*** Given data ***

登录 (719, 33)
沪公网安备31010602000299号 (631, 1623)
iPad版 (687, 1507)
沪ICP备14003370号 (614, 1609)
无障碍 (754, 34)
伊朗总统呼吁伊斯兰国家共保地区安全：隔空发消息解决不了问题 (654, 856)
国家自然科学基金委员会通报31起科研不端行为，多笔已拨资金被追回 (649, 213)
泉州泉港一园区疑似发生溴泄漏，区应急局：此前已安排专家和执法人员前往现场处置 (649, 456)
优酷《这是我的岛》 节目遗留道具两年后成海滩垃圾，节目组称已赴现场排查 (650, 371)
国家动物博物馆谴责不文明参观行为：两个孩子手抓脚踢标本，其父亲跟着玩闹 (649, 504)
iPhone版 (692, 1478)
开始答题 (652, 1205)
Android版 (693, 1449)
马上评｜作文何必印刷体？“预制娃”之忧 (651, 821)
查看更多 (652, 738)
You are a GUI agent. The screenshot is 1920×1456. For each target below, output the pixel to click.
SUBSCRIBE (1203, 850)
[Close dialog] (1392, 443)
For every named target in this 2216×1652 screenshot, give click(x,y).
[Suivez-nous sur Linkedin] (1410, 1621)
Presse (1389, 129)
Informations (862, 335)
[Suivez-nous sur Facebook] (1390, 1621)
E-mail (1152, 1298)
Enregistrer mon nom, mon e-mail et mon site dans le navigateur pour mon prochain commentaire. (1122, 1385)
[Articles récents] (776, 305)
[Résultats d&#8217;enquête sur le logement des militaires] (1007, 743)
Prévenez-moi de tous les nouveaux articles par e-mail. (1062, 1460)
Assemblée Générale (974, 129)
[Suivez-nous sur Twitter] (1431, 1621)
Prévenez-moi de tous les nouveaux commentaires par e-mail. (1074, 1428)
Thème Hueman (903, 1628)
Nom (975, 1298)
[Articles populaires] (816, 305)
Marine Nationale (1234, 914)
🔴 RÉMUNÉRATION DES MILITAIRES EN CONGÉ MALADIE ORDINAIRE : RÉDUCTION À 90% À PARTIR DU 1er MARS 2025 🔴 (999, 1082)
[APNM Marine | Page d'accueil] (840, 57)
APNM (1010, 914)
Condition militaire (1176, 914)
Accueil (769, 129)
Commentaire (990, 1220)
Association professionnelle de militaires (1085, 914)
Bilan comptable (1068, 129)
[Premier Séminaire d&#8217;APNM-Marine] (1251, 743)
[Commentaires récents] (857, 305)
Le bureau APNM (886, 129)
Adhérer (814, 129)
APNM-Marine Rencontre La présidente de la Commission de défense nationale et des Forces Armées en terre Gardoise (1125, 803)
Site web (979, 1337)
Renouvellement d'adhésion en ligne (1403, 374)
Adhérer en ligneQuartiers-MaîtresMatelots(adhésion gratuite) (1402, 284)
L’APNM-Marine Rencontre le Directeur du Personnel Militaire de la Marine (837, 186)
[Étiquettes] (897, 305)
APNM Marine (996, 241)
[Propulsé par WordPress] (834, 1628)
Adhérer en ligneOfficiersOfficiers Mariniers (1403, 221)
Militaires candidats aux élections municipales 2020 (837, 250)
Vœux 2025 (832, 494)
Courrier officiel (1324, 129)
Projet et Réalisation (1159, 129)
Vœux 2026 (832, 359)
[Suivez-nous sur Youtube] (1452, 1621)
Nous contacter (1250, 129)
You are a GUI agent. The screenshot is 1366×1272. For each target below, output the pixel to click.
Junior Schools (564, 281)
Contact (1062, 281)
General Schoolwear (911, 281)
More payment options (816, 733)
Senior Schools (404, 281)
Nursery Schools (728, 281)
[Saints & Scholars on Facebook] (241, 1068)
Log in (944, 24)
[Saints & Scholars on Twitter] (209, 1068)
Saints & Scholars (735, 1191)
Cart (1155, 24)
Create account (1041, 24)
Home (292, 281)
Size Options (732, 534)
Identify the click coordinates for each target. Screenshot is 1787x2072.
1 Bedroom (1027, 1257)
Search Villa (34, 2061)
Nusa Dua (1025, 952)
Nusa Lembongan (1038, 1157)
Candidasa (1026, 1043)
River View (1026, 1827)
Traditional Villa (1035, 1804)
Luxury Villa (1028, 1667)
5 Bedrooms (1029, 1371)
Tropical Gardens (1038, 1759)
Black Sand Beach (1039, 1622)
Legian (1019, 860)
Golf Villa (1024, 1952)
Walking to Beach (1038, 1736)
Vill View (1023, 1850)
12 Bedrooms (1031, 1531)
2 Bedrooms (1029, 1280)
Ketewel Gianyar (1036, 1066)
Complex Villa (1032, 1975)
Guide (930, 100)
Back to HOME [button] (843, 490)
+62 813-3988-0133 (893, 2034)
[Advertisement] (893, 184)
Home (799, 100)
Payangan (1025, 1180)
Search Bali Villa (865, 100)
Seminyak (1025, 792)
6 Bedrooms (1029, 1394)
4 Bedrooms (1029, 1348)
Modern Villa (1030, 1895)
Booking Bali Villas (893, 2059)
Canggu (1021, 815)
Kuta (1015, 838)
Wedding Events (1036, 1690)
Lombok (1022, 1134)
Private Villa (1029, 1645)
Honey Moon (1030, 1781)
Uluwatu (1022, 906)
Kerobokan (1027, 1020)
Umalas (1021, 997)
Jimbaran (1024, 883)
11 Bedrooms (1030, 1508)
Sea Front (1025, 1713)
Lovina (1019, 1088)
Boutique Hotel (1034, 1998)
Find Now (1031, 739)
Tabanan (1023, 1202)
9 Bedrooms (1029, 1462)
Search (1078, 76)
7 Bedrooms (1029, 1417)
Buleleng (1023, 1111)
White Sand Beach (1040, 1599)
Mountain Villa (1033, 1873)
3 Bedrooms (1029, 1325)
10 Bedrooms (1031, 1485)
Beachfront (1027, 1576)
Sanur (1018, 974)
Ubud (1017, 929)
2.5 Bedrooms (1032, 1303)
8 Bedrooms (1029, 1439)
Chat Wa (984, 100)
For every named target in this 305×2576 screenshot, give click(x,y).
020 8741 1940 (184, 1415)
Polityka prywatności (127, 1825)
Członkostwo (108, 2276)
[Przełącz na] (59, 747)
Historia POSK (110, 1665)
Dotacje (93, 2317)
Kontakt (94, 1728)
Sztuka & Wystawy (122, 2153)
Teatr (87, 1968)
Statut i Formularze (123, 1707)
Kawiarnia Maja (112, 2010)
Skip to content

*** End of Given data ***

### Assignment
Go through the material and copy each line in which the word "Adhérer" occurs.

### Response to this exercise
Adhérer (814, 129)
Adhérer en ligneQuartiers-MaîtresMatelots(adhésion gratuite) (1402, 284)
Adhérer en ligneOfficiersOfficiers Mariniers (1403, 221)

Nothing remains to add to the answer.